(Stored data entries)
..............................

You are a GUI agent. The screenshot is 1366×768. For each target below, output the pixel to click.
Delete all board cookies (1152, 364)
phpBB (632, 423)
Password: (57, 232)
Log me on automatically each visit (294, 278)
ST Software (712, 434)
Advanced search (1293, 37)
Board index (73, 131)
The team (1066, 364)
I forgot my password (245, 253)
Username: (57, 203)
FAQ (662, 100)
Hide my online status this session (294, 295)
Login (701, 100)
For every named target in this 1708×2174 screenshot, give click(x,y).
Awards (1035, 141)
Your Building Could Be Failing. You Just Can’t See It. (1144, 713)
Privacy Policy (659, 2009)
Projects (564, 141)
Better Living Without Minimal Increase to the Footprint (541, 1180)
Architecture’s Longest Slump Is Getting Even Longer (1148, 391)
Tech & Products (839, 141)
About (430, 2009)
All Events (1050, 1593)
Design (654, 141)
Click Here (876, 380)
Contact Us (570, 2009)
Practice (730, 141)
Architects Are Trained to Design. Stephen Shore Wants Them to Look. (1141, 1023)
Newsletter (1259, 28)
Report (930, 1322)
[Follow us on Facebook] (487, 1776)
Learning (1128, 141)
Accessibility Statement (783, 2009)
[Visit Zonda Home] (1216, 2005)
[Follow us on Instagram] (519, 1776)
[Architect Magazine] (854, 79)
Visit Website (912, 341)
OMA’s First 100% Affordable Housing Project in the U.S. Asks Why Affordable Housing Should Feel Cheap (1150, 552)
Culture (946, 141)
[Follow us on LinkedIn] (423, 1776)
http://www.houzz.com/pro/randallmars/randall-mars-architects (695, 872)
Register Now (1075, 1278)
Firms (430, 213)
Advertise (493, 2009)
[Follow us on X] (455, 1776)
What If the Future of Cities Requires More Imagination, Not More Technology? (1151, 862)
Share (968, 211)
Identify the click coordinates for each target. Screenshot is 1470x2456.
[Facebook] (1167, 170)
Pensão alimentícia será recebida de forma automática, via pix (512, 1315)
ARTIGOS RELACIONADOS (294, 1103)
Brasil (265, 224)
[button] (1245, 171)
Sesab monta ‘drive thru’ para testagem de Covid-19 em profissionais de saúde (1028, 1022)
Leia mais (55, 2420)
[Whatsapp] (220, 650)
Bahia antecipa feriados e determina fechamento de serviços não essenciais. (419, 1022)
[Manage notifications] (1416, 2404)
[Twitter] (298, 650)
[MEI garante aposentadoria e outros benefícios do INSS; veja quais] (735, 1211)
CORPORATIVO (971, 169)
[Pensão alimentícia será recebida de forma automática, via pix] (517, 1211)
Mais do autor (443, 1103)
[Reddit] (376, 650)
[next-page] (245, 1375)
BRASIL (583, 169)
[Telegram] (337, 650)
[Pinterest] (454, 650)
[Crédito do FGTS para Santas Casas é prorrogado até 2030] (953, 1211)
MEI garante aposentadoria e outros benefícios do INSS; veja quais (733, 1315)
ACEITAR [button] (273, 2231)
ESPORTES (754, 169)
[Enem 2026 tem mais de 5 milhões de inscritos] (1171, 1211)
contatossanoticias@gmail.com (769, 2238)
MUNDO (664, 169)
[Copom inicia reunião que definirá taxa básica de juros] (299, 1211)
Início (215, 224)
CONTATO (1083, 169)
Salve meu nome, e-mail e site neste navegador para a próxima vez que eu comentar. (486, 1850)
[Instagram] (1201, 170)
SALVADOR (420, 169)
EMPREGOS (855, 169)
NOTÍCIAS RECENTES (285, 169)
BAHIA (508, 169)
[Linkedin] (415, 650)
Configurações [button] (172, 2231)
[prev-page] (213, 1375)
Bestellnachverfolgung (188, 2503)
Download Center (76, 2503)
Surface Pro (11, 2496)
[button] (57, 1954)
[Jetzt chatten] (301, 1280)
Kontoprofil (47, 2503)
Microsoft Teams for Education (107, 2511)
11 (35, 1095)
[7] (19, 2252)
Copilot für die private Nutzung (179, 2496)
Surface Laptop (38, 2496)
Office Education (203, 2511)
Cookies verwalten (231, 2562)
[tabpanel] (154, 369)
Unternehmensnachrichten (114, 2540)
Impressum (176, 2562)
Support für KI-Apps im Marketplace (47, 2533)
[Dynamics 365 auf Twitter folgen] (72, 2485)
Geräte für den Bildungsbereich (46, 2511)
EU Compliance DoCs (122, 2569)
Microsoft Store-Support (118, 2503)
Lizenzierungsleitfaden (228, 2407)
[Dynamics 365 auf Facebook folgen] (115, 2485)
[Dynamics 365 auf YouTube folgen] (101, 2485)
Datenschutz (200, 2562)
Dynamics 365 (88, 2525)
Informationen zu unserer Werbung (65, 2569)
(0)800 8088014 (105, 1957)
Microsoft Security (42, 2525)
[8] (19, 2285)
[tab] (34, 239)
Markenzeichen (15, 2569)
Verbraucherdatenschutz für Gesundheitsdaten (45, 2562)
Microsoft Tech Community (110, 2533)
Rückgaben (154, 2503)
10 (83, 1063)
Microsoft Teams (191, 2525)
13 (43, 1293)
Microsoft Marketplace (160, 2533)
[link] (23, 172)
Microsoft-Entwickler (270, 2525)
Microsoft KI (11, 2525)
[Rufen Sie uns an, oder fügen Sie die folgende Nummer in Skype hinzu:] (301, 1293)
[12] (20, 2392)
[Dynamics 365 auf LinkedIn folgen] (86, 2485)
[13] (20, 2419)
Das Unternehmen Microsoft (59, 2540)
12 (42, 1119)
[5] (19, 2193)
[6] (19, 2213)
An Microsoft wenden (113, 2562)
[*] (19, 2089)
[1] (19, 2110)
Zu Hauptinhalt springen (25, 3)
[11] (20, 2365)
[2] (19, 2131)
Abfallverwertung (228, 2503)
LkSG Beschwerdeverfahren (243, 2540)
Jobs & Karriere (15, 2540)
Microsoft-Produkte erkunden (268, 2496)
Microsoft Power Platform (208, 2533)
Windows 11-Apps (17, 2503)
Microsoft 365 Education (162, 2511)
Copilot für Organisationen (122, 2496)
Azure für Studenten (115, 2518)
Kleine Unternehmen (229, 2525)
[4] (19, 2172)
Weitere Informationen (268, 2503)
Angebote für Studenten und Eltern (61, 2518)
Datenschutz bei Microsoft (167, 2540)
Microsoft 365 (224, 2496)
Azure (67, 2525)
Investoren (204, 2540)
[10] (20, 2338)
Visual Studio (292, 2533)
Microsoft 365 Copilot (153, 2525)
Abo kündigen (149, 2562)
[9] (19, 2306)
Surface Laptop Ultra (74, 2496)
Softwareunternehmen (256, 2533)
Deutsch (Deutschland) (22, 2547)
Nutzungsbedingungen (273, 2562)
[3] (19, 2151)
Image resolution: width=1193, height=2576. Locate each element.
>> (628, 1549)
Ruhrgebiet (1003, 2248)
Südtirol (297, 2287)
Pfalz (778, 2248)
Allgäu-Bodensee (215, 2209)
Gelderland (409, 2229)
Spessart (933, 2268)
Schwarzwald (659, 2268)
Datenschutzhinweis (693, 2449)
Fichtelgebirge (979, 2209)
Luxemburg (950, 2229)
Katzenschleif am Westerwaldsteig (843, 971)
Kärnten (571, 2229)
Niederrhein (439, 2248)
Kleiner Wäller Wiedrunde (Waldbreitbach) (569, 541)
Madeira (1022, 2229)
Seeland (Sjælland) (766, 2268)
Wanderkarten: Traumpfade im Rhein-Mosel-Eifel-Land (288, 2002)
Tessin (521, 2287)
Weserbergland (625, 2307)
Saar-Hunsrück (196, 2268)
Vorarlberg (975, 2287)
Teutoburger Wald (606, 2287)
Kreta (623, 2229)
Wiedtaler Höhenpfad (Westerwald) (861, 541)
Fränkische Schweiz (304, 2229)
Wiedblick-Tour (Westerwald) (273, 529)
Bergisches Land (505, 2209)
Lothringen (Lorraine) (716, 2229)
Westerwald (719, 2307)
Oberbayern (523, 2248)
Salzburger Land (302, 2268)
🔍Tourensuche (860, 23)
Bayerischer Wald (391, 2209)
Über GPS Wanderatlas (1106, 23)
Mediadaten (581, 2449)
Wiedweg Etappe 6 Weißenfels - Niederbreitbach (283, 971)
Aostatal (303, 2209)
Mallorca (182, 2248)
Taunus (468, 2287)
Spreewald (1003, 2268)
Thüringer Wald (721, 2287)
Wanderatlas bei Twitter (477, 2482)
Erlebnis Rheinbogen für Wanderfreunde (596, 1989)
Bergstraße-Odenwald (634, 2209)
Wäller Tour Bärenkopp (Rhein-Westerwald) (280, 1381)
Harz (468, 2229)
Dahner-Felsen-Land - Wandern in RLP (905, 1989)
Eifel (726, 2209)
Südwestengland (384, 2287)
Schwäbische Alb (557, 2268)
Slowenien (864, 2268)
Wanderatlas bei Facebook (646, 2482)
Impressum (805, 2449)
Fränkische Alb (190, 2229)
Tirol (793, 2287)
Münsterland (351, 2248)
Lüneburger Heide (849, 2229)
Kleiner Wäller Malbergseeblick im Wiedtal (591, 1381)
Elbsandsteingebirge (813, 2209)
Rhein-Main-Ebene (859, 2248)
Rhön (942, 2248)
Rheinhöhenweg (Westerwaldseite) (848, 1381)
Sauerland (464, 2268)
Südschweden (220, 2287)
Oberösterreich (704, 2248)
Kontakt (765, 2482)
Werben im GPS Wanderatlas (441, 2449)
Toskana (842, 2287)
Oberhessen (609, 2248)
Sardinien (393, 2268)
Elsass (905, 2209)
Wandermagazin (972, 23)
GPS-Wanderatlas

..............................

§ WHAT THE EXERCISE ASKS: Search the data above for the word "INSS", then gather each line in which it appears.

§ WRITTEN ANSWER:
[MEI garante aposentadoria e outros benefícios do INSS; veja quais] (735, 1211)
MEI garante aposentadoria e outros benefícios do INSS; veja quais (733, 1315)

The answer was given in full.